Schematic figure of the left lower sleeve resection ( A , B ) and subsequent lingular sleeve resection ( C , D ).
Fig. 3.

Postoperative X-ray of the chest immediately after sleeve resection of the left lower lobe ( A ) and before discharge after the redo-sleeve resection ( B ).
Final pathohistological examination revealed destroyed lung syndrome due to endobronchial pseudotumor. We routinely perform two postoperative bronchoscopies to monitor the bronchial healing. 3 The first bronchoscopy on postoperative day (POD) 7 showed an intact bronchial anastomosis with slight fibrin deposits. The healing was classified as grade 2 according to the classification of tracheobronchial anastomoses. 4 On POD 10, bronchial anastomotic dehiscence at the medial wall of the anastomosis was detected during second routine bronchoscopy ( Fig. 1B , C ). Therefore, surgical revision was indicated. Intraoperatively, the ischemic and inflamed bronchial edges from the LMB and left upper bronchus (LUB) were resected as described elsewhere. 5 However, the distal LUB was still edematous and inflamed. Under these circumstances, reanastomosis of the LUB with the LMB was not favored. To avoid pneumonectomy, anatomical lingular resection with subsequent telescope anastomosis of the apical trisegment group (B1–3) with the LMB was performed. Bronchial anastomosis was achieved as described above ( Fig. 2C , D ). The postoperative course was uneventful. Flexible bronchoscopy revealed healing of the anastomosis ( Fig. 1D ) and the patient was discharged uneventfully ( Fig. 3B ).
Comment
Bronchial anastomotic dehiscence represents one of the major and often lethal complications after bronchial sleeve resection. In a meta-analysis, mortality and morbidity after sleeve lobectomy varied between 0% to 10.5% and 11.1% to 59.7%, respectively. 6 Bronchial anastomotic dehiscence might be found in 5% to 8.7% after sleeve lobectomy. 7 The risk might be enhanced especially in inflammatory conditions or after induction treatment for nonsmall cell lung cancer. However, if the surgeon is concerned about the bronchial healing, vascularized tissue might be used to wrap and protect the anastomosis, for example, pedicle flap of the omentum, intercostal muscle flaps, pleural flaps, or pericardial flaps. 8
Secondary completion pneumonectomy is generally the treatment of choice for anastomotic dehiscence. However, completion pneumonectomy is usually associated with high operative mortality of up to 67%. 1 2 8 Furthermore, completion pneumonectomy might be contraindicated due to loss of pulmonary reserves and functional reasons.

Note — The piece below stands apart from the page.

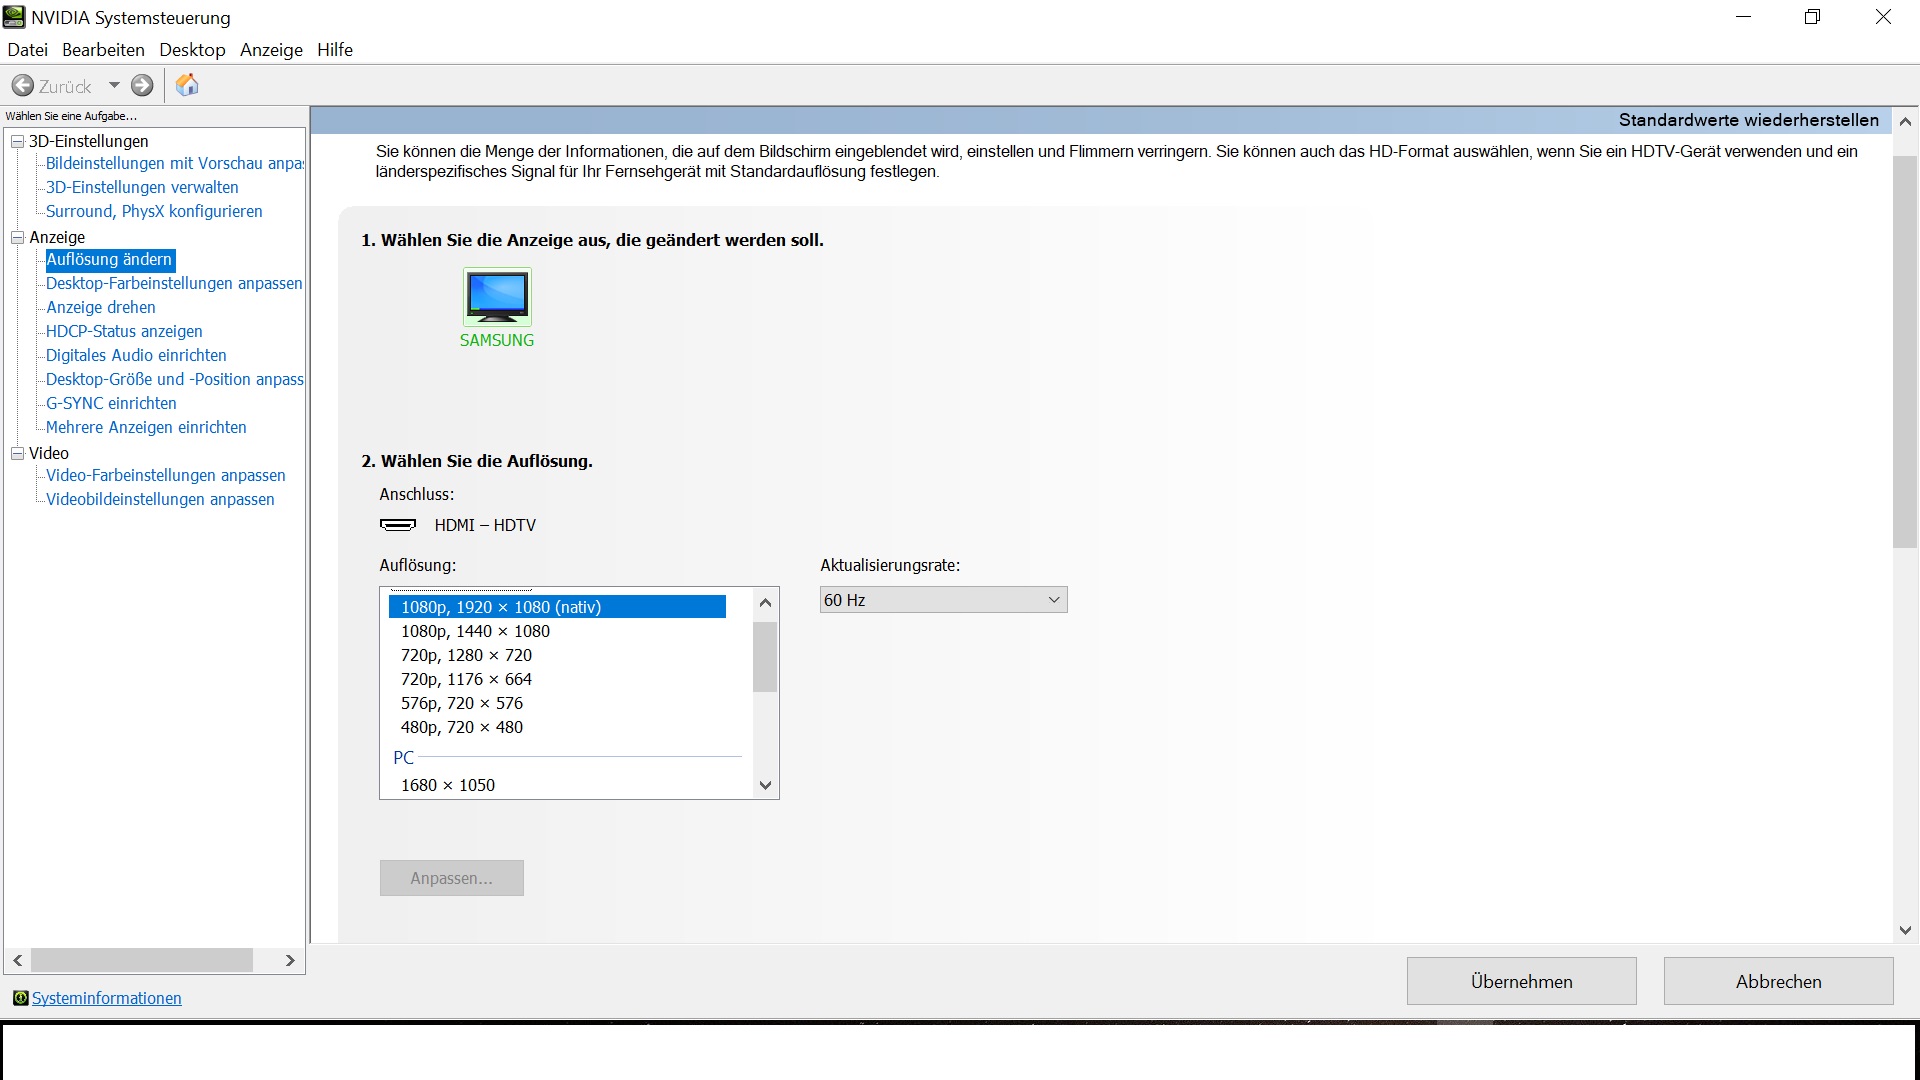The image size is (1920, 1080).
Task: Click the Systeminformationen icon at bottom left
Action: 20,998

To the best of our knowledge, this is the first report of secondary lingular sleeve resection following bronchial anastomotic dehiscence after LLL sleeve resection. We sacrificed the lingula to rescue the apical trisegment group (B1–3). This extended redo-sleeve resection enabled the avoidance of pneumonectomy, hence reducing the possible pneumonectomy-associated complications as well as saving pulmonary reserves and quality of life. In experienced hands, redo-sleeve resections might be an option for the management of postoperative bronchial anastomotic dehiscence.
Acknowledgments
We thank Donnatella Bölükbas for drawing the schematic figure of the surgical technique.
Footnotes
Conflict of Interest There are no conflicts of interest.